Saved entries
◇ ◇ ◇ ◇ ◇ ◇ ◇
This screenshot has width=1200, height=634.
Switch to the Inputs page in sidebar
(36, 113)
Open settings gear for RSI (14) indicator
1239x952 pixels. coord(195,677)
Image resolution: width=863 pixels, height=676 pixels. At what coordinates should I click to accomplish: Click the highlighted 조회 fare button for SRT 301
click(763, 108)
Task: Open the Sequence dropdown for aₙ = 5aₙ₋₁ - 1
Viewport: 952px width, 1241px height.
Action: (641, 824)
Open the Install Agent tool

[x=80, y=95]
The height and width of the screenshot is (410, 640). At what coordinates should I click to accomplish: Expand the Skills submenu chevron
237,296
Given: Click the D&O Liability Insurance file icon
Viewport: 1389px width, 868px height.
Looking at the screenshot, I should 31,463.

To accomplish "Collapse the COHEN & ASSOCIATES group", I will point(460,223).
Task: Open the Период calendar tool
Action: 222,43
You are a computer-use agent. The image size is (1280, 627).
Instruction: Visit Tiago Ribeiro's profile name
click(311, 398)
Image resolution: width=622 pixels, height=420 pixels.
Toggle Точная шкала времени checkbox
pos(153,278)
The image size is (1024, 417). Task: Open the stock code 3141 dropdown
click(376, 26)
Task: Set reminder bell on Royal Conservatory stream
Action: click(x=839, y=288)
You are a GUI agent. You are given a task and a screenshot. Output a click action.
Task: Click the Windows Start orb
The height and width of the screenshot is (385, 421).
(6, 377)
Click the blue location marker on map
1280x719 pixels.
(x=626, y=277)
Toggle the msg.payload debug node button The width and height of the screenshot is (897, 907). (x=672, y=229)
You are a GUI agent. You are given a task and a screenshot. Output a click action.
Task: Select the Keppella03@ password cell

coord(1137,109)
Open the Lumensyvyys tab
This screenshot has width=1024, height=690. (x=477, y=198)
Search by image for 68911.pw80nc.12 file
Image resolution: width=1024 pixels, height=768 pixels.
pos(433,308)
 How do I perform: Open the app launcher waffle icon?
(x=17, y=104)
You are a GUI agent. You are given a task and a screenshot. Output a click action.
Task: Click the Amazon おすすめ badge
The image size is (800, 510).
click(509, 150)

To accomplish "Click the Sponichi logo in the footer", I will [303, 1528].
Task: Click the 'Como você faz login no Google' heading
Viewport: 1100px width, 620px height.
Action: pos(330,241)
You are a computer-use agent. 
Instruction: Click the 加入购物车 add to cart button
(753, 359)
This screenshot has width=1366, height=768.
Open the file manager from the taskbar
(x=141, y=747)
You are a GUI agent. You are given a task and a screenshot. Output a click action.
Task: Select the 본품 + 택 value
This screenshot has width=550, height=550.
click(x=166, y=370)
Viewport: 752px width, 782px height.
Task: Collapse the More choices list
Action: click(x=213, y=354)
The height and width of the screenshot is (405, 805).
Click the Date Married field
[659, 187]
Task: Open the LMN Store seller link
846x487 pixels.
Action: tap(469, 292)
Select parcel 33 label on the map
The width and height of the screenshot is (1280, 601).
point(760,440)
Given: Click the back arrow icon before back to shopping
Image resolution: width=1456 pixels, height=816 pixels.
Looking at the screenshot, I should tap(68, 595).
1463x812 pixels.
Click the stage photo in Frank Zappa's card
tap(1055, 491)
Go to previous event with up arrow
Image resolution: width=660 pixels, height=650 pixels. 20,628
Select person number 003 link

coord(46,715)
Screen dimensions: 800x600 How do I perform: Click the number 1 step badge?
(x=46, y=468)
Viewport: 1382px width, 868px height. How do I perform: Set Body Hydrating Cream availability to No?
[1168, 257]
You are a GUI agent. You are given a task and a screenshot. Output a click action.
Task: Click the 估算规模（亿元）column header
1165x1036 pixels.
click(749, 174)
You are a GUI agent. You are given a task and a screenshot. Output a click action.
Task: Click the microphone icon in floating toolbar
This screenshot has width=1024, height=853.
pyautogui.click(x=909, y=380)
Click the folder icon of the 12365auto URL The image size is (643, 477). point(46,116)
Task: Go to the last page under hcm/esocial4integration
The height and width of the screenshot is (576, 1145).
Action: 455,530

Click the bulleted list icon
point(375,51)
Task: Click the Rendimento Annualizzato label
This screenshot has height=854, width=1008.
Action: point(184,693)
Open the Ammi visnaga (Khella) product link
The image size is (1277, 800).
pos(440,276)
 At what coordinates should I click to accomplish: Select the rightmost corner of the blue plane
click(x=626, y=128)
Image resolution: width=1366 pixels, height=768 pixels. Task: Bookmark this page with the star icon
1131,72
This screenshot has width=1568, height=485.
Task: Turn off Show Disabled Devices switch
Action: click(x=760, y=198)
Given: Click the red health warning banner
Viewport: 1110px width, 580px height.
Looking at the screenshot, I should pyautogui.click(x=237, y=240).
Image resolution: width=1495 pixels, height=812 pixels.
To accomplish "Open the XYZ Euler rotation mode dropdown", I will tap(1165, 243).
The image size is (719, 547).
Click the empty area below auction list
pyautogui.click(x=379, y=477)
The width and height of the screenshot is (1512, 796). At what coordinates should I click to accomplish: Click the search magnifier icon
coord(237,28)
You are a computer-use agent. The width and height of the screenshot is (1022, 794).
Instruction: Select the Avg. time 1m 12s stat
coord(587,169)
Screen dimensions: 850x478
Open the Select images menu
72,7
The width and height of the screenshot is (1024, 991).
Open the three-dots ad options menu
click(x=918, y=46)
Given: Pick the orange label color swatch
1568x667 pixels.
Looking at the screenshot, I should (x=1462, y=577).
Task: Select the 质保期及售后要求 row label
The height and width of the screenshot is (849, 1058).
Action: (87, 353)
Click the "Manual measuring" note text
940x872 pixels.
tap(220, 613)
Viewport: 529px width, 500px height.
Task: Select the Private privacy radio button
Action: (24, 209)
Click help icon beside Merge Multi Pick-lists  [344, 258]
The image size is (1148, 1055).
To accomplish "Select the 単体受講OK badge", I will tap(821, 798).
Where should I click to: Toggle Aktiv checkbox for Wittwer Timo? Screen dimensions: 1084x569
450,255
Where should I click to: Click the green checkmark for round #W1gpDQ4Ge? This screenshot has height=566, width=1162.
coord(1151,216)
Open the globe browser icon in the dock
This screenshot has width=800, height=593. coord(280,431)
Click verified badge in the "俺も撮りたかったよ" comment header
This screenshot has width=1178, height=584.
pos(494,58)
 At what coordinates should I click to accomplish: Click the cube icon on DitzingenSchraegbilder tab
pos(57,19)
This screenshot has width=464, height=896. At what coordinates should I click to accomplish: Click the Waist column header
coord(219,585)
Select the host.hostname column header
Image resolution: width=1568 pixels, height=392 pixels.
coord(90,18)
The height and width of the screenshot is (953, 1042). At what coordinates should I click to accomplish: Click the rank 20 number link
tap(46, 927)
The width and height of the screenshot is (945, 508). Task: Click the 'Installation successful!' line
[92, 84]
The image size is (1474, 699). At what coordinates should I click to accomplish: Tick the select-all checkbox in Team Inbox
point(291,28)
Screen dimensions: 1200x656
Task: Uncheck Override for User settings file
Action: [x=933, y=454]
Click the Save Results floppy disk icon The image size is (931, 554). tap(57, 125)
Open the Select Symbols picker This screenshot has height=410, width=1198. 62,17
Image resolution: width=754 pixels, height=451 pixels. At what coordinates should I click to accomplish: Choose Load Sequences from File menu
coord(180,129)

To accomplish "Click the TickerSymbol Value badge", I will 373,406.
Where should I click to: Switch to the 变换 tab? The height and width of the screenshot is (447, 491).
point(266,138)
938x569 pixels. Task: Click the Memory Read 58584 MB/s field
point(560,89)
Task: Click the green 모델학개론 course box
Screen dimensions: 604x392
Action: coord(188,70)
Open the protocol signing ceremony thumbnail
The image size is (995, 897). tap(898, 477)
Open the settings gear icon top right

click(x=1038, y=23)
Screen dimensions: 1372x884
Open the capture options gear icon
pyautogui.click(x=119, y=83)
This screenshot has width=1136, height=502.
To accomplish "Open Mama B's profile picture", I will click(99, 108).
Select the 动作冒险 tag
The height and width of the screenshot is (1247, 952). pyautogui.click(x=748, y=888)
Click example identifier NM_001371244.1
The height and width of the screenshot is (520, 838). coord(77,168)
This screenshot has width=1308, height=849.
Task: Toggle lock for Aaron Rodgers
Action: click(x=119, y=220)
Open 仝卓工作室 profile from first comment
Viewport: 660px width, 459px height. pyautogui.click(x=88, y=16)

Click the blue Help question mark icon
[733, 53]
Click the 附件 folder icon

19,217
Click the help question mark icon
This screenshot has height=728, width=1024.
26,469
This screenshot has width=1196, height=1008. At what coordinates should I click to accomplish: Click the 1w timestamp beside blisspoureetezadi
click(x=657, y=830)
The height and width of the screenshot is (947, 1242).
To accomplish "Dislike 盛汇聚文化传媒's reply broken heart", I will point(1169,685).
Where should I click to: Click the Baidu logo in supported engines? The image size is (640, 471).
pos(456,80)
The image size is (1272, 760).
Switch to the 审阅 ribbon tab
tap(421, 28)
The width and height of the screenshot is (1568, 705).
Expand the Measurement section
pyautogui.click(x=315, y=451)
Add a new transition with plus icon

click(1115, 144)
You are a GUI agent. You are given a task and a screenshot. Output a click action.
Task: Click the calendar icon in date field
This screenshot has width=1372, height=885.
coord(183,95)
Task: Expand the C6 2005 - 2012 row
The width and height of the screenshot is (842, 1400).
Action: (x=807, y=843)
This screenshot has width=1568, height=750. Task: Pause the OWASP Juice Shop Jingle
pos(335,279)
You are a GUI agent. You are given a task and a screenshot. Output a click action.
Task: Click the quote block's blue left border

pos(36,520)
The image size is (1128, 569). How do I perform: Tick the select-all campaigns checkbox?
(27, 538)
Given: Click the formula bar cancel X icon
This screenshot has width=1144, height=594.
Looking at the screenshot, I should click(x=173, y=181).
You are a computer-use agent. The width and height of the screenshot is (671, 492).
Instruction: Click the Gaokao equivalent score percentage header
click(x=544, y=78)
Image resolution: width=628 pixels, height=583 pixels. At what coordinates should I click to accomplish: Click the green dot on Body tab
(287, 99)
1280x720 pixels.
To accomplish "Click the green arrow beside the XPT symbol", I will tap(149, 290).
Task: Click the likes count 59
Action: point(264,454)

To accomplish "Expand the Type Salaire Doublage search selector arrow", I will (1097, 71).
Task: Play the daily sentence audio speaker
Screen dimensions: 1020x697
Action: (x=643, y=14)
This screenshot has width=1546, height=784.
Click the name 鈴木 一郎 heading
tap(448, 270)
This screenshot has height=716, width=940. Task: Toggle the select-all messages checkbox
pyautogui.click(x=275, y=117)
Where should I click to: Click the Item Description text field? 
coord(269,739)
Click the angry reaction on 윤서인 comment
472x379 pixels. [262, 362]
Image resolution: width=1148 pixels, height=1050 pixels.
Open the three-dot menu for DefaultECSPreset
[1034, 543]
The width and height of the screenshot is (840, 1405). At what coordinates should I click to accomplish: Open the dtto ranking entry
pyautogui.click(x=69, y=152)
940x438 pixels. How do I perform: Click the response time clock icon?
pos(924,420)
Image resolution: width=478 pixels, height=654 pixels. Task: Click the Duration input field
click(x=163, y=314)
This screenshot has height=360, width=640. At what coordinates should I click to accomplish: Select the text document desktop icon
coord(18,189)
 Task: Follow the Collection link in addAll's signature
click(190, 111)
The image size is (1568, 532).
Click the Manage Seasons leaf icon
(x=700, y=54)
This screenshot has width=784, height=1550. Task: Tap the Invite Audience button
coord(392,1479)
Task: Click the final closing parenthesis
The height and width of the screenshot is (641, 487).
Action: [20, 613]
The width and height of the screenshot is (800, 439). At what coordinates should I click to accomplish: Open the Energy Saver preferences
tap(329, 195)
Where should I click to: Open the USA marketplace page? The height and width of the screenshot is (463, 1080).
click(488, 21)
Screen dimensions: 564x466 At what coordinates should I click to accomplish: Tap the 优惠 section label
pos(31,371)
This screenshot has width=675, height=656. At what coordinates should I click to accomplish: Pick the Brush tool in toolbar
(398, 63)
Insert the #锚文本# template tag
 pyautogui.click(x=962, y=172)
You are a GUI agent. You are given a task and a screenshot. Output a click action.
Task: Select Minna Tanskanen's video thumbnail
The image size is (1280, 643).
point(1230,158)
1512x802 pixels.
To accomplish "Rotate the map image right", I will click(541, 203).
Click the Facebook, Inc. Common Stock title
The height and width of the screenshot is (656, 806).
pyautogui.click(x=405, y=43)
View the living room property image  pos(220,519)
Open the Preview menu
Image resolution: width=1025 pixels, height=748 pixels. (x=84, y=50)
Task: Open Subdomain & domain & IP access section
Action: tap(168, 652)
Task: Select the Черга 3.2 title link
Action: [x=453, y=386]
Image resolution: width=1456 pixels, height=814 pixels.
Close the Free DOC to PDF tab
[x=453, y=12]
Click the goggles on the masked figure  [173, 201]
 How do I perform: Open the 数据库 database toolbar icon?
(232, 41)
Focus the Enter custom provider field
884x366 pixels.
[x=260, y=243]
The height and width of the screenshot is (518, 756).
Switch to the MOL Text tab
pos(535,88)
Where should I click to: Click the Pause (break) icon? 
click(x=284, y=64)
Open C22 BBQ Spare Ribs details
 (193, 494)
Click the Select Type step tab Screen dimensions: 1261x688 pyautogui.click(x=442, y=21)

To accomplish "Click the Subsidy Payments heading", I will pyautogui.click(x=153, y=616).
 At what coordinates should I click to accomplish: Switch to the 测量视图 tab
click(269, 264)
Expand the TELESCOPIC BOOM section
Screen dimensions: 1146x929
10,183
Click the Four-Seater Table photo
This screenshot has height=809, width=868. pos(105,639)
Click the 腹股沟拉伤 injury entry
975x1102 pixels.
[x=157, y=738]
◇ ◇ ◇ ◇ ◇ ◇ ◇
The word "Type" occurs in some lines of the data above; report how many such lines there are, with no other words.

2